── Listed records ──
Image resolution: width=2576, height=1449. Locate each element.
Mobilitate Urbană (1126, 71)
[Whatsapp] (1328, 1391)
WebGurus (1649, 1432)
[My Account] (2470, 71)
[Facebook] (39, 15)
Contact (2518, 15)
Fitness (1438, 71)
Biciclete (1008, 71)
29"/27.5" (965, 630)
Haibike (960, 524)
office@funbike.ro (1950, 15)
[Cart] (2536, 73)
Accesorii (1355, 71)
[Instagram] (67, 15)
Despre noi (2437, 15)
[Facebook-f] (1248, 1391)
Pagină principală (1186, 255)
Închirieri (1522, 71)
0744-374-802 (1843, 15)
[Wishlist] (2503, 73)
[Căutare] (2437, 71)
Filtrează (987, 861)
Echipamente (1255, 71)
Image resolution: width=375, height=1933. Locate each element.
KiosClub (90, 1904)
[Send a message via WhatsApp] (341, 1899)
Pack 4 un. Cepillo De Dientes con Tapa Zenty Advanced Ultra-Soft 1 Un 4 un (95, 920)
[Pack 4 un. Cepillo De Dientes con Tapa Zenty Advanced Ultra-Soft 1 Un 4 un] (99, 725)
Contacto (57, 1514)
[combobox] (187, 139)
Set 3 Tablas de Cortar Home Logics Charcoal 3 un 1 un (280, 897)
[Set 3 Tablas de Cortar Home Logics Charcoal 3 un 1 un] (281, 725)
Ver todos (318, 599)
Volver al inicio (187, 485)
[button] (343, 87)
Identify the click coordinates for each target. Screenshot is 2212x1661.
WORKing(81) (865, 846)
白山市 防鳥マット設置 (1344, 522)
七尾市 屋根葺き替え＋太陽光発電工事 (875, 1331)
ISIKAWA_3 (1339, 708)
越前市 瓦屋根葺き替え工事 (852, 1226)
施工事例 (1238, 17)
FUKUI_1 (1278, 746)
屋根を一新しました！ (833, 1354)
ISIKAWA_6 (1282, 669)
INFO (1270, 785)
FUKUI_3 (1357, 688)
───
The answer must be the line containing "越前市 瓦屋根葺き替え工事 (852, 1226)" and every line after it to the end of the data, each set down exactly.

### Answer to this task
越前市 瓦屋根葺き替え工事 (852, 1226)
施工事例 (1238, 17)
FUKUI_1 (1278, 746)
屋根を一新しました！ (833, 1354)
ISIKAWA_6 (1282, 669)
INFO (1270, 785)
FUKUI_3 (1357, 688)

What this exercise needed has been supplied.